Abstract

Text-based Person Retrieval (TPR) aims to retrieve relevant images of specific pedestrians based on the given textual query. The mainstream approaches primarily leverage pretrained deep neural networks to learn the mapping of visual and textual modalities into a common latent space for cross-modality matching. Despite their remarkable achievements, existing efforts mainly focus on learning the statistical cross-modality correlation found in training data, other than the intrinsic causal correlation. As a result, they often struggle to retrieve accurately in the face of environmental changes such as illumination, pose, and occlusion, or when encountering images with similar attributes. In this regard, we pioneer the observation of TPR from a causal view. Specifically, we assume that each image is composed of a mixture of causal factors (which are semantically consistent with text descriptions) and non-causal factors (retrieval-irrelevant, e.g., background), and only the former can lead to reliable retrieval judgments. Our goal is to extract text-critical robust visual representation (i.e., causal factors) and establish domain invariant cross-modality correlations for accurate and reliable retrieval.
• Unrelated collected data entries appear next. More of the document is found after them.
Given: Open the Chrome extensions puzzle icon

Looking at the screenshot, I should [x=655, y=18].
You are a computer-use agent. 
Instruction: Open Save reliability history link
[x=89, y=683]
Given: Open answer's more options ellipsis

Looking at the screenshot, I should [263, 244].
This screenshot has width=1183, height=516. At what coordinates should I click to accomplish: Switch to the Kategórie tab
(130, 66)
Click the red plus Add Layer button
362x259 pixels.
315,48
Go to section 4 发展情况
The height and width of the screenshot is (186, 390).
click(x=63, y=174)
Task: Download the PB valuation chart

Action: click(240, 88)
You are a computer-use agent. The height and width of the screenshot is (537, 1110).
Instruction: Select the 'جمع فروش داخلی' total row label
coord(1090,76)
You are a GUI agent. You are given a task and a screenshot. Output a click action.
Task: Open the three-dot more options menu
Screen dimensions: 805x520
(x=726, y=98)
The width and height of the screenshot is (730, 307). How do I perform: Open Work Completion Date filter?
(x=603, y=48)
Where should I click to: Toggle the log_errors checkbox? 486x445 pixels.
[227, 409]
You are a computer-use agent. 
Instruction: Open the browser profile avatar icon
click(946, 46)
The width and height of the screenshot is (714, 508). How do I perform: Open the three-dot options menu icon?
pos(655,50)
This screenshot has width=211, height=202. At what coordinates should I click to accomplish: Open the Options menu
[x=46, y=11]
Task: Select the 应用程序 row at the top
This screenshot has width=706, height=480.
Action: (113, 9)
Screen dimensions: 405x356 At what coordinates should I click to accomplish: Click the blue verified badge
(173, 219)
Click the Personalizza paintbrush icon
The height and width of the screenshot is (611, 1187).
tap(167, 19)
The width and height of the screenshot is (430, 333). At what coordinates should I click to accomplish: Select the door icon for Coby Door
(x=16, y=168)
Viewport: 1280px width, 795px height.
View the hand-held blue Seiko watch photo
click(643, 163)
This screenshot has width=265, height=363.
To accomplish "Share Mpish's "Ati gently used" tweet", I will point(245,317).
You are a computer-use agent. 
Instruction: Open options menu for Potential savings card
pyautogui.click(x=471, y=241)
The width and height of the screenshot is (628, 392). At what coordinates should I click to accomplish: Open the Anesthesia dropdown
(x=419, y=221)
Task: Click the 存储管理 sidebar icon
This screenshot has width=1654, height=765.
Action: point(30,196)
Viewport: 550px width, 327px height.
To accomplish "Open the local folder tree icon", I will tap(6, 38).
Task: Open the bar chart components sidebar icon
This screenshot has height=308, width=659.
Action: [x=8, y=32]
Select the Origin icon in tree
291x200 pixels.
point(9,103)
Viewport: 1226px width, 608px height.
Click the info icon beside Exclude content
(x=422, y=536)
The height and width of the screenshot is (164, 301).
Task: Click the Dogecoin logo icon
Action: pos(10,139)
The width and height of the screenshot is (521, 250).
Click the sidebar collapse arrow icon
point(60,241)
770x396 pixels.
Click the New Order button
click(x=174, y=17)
However, causal/non-causal factors are unobserved, so we emphasize that ideal causal factors that can simulate causal scenes should satisfy two basic principles:1) Independence: being independent of non-causal factors, and 2)Sufficiency: being causally sufficient for TPR across different environments. Building on that, we propose an Invariant Representation Learning method for TPR (IRLT), that enforces the visual representations to satisfy the two aforementioned critical properties. Extensive experiments on three datasets clearly demonstrate the advantages of IRLT over leading baselines in terms of accuracy and generalization.